Furthermore, if we added an award equal to the current Pell allotment to the next economic quintile of the U.S. population, attainment of a college degree would be within reach of all academically qualified Americans. This tactical approach—within an already proven system—provides a sustainable model that is scaled to students’ demonstrated needs.

 

Another tactical approach is needed to address what has been called the student-debt crisis. There is a crisis, but the elements that are lifted up in the banter of pundits distract the public and our leaders from the specific problems that need to be fixed.

 

Americans hold a cumulative student-loan debt of over $1.5 trillion, but it isn’t that simple. Over 40% of all student loans and half of federal student loans go to graduate students. In each of the last 10 years, American undergraduate students have borrowed less than the year before—equating to a decade-total decline of over 20%. During that same period, graduate-school borrowing has increased 7%.

 

Over one-third of all student debt is held by only 7% of borrowers, and the supermajority of them have completed a graduate degree.
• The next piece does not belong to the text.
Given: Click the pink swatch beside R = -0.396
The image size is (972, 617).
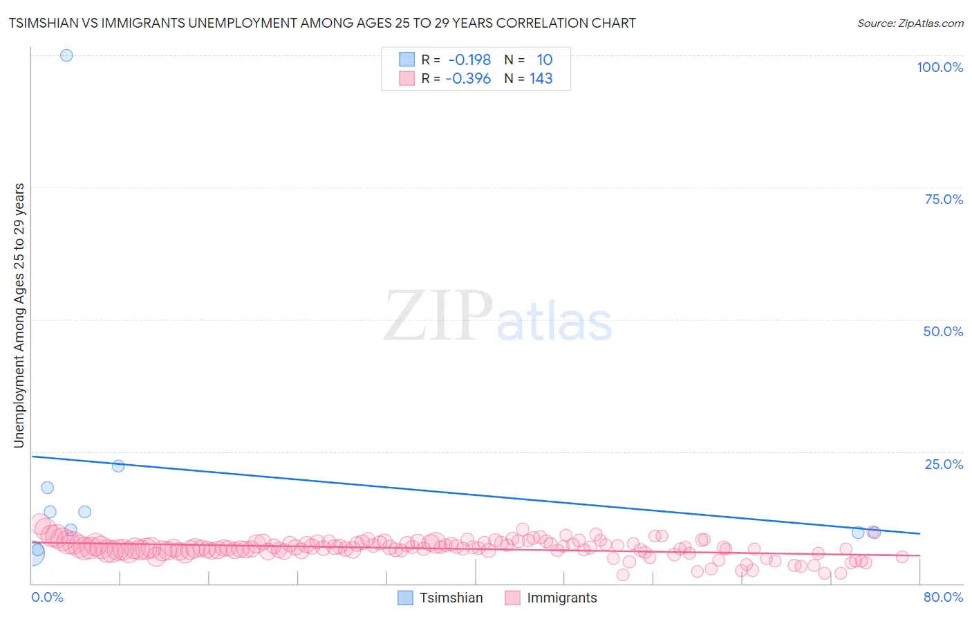Looking at the screenshot, I should pyautogui.click(x=406, y=78).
These are graduates well positioned to pay back the investment of their lenders.

 

On the flip side, over one-third of all borrowers hold just 5% of the total student debt, but that group is most likely to default. This is, in part, because many of them took out loans to begin degrees, but did not complete them, missing out on the earnings advantages a degree conveys. For that reason, a college graduate is far more likely to pay off a substantial student loan than someone with a small debt who did not complete a degree.

 

Moving all student loans to income-based repayment plans, including a quantifiable forgiveness program, is a smart solution. For the majority of education borrowers whose lifetime earnings are enhanced many times the amount they borrowed, the lender’s investment is rightfully repaid.

 

Perhaps more importantly, this approach protects low earners—most often those who did not complete their degrees—from being paralyzed by even small student loans, which can be forgiven after a fixed period if the borrower’s income did not meet the sustained threshold to generate repayment.

 

Expanding the Pell Grant system may not grab attention like “free college,” but feasibly it makes more sense. Pell and income-based repayment plans have proven their merits over decades. Expanding them is the most cost-effective and efficient approach to make a positive transformation of the economics of earning a college degree.